» Exercise requirements: Return every line below exactly, leaving nothing out.

(Excerpts from a dataset)
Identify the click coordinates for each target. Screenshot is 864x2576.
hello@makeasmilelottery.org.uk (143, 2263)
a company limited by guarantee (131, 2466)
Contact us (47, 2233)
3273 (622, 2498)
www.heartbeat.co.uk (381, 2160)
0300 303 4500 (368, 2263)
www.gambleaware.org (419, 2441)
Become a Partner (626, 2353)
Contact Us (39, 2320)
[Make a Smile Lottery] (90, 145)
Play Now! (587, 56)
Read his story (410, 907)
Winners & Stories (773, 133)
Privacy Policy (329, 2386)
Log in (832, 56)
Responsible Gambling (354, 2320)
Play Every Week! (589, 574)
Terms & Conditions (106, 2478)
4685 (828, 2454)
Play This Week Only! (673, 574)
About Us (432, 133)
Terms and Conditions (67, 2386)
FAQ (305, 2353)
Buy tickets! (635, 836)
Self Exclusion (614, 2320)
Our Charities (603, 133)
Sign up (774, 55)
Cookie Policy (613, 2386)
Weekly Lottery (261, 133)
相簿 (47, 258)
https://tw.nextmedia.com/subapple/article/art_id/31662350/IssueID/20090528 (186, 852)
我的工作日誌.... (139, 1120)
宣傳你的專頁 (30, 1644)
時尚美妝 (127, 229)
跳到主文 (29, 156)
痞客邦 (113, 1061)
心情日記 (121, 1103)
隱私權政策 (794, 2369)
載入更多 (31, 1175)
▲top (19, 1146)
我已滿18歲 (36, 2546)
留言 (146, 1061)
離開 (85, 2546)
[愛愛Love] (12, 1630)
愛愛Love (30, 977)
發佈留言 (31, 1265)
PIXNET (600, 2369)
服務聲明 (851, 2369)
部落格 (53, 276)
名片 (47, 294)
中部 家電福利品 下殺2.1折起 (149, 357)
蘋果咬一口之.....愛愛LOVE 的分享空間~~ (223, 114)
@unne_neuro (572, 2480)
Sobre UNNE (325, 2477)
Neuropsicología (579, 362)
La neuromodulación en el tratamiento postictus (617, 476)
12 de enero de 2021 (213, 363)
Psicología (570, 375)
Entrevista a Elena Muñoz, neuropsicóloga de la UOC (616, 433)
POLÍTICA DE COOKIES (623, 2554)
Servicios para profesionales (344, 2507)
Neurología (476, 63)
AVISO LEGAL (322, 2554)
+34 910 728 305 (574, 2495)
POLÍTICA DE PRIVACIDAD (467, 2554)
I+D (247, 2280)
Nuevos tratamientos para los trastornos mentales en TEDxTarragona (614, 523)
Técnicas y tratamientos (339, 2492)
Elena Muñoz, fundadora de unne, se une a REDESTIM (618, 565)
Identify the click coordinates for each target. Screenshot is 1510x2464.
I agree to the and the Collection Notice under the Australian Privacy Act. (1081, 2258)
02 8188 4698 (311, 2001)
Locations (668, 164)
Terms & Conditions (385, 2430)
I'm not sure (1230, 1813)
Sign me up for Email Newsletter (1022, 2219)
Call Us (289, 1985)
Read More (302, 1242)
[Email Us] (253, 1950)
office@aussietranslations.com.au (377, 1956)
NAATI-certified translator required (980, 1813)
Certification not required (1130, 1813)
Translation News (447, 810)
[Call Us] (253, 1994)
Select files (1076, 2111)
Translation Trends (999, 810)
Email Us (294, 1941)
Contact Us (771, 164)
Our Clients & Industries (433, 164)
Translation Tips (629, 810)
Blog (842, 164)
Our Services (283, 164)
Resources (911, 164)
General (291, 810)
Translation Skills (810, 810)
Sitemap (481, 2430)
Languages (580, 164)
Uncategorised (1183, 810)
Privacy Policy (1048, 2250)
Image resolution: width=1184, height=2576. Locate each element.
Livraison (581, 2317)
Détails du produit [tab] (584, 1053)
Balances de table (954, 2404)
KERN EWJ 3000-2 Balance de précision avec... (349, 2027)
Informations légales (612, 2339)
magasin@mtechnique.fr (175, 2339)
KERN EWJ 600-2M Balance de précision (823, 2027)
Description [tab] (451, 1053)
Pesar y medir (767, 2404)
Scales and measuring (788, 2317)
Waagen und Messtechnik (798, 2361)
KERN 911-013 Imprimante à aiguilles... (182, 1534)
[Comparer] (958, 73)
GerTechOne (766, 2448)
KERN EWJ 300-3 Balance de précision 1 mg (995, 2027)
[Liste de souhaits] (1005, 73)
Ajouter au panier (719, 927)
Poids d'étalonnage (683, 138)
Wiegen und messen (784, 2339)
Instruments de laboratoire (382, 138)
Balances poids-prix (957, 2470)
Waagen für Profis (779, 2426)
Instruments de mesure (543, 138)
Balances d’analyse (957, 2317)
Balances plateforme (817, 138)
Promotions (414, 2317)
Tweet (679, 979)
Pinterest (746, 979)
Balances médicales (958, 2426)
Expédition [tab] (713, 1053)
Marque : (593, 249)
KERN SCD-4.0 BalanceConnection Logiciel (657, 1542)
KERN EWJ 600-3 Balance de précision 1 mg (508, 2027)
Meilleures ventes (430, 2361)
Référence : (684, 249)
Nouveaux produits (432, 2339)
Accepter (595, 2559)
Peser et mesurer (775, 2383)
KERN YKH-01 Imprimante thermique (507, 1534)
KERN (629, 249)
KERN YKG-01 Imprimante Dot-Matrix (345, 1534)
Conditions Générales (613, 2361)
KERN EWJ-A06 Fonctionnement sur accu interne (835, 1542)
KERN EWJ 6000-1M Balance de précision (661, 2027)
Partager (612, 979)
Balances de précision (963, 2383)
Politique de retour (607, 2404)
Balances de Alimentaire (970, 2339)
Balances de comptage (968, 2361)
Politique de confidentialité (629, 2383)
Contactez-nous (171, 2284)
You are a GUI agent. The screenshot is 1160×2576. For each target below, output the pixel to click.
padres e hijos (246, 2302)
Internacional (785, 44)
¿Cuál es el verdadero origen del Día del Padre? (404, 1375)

» Task response:
Identify the click coordinates for each target. Screenshot is 864x2576.
hello@makeasmilelottery.org.uk (143, 2263)
a company limited by guarantee (131, 2466)
Contact us (47, 2233)
3273 (622, 2498)
www.heartbeat.co.uk (381, 2160)
0300 303 4500 (368, 2263)
www.gambleaware.org (419, 2441)
Become a Partner (626, 2353)
Contact Us (39, 2320)
[Make a Smile Lottery] (90, 145)
Play Now! (587, 56)
Read his story (410, 907)
Winners & Stories (773, 133)
Privacy Policy (329, 2386)
Log in (832, 56)
Responsible Gambling (354, 2320)
Play Every Week! (589, 574)
Terms & Conditions (106, 2478)
4685 (828, 2454)
Play This Week Only! (673, 574)
About Us (432, 133)
Terms and Conditions (67, 2386)
FAQ (305, 2353)
Buy tickets! (635, 836)
Self Exclusion (614, 2320)
Our Charities (603, 133)
Sign up (774, 55)
Cookie Policy (613, 2386)
Weekly Lottery (261, 133)
相簿 (47, 258)
https://tw.nextmedia.com/subapple/article/art_id/31662350/IssueID/20090528 (186, 852)
我的工作日誌.... (139, 1120)
宣傳你的專頁 (30, 1644)
時尚美妝 (127, 229)
跳到主文 (29, 156)
痞客邦 (113, 1061)
心情日記 (121, 1103)
隱私權政策 (794, 2369)
載入更多 (31, 1175)
▲top (19, 1146)
我已滿18歲 (36, 2546)
留言 (146, 1061)
離開 (85, 2546)
[愛愛Love] (12, 1630)
愛愛Love (30, 977)
發佈留言 (31, 1265)
PIXNET (600, 2369)
服務聲明 (851, 2369)
部落格 (53, 276)
名片 (47, 294)
中部 家電福利品 下殺2.1折起 (149, 357)
蘋果咬一口之.....愛愛LOVE 的分享空間~~ (223, 114)
@unne_neuro (572, 2480)
Sobre UNNE (325, 2477)
Neuropsicología (579, 362)
La neuromodulación en el tratamiento postictus (617, 476)
12 de enero de 2021 (213, 363)
Psicología (570, 375)
Entrevista a Elena Muñoz, neuropsicóloga de la UOC (616, 433)
POLÍTICA DE COOKIES (623, 2554)
Servicios para profesionales (344, 2507)
Neurología (476, 63)
AVISO LEGAL (322, 2554)
+34 910 728 305 (574, 2495)
POLÍTICA DE PRIVACIDAD (467, 2554)
I+D (247, 2280)
Nuevos tratamientos para los trastornos mentales en TEDxTarragona (614, 523)
Técnicas y tratamientos (339, 2492)
Elena Muñoz, fundadora de unne, se une a REDESTIM (618, 565)
Identify the click coordinates for each target. Screenshot is 1510x2464.
I agree to the and the Collection Notice under the Australian Privacy Act. (1081, 2258)
02 8188 4698 (311, 2001)
Locations (668, 164)
Terms & Conditions (385, 2430)
I'm not sure (1230, 1813)
Sign me up for Email Newsletter (1022, 2219)
Call Us (289, 1985)
Read More (302, 1242)
[Email Us] (253, 1950)
office@aussietranslations.com.au (377, 1956)
NAATI-certified translator required (980, 1813)
Certification not required (1130, 1813)
Translation News (447, 810)
[Call Us] (253, 1994)
Select files (1076, 2111)
Translation Trends (999, 810)
Email Us (294, 1941)
Contact Us (771, 164)
Our Clients & Industries (433, 164)
Translation Tips (629, 810)
Blog (842, 164)
Our Services (283, 164)
Resources (911, 164)
General (291, 810)
Translation Skills (810, 810)
Sitemap (481, 2430)
Languages (580, 164)
Uncategorised (1183, 810)
Privacy Policy (1048, 2250)
Image resolution: width=1184, height=2576. Locate each element.
Livraison (581, 2317)
Détails du produit [tab] (584, 1053)
Balances de table (954, 2404)
KERN EWJ 3000-2 Balance de précision avec... (349, 2027)
Informations légales (612, 2339)
magasin@mtechnique.fr (175, 2339)
KERN EWJ 600-2M Balance de précision (823, 2027)
Description [tab] (451, 1053)
Pesar y medir (767, 2404)
Scales and measuring (788, 2317)
Waagen und Messtechnik (798, 2361)
KERN 911-013 Imprimante à aiguilles... (182, 1534)
[Comparer] (958, 73)
GerTechOne (766, 2448)
KERN EWJ 300-3 Balance de précision 1 mg (995, 2027)
[Liste de souhaits] (1005, 73)
Ajouter au panier (719, 927)
Poids d'étalonnage (683, 138)
Wiegen und messen (784, 2339)
Instruments de laboratoire (382, 138)
Balances poids-prix (957, 2470)
Waagen für Profis (779, 2426)
Instruments de mesure (543, 138)
Balances d’analyse (957, 2317)
Balances plateforme (817, 138)
Promotions (414, 2317)
Tweet (679, 979)
Pinterest (746, 979)
Balances médicales (958, 2426)
Expédition [tab] (713, 1053)
Marque : (593, 249)
KERN SCD-4.0 BalanceConnection Logiciel (657, 1542)
KERN EWJ 600-3 Balance de précision 1 mg (508, 2027)
Meilleures ventes (430, 2361)
Référence : (684, 249)
Nouveaux produits (432, 2339)
Accepter (595, 2559)
Peser et mesurer (775, 2383)
KERN YKH-01 Imprimante thermique (507, 1534)
KERN (629, 249)
KERN YKG-01 Imprimante Dot-Matrix (345, 1534)
Conditions Générales (613, 2361)
KERN EWJ-A06 Fonctionnement sur accu interne (835, 1542)
KERN EWJ 6000-1M Balance de précision (661, 2027)
Partager (612, 979)
Balances de précision (963, 2383)
Politique de retour (607, 2404)
Balances de Alimentaire (970, 2339)
Balances de comptage (968, 2361)
Politique de confidentialité (629, 2383)
Contactez-nous (171, 2284)
You are a GUI agent. The screenshot is 1160×2576. For each target below, output the pixel to click.
padres e hijos (246, 2302)
Internacional (785, 44)
¿Cuál es el verdadero origen del Día del Padre? (404, 1375)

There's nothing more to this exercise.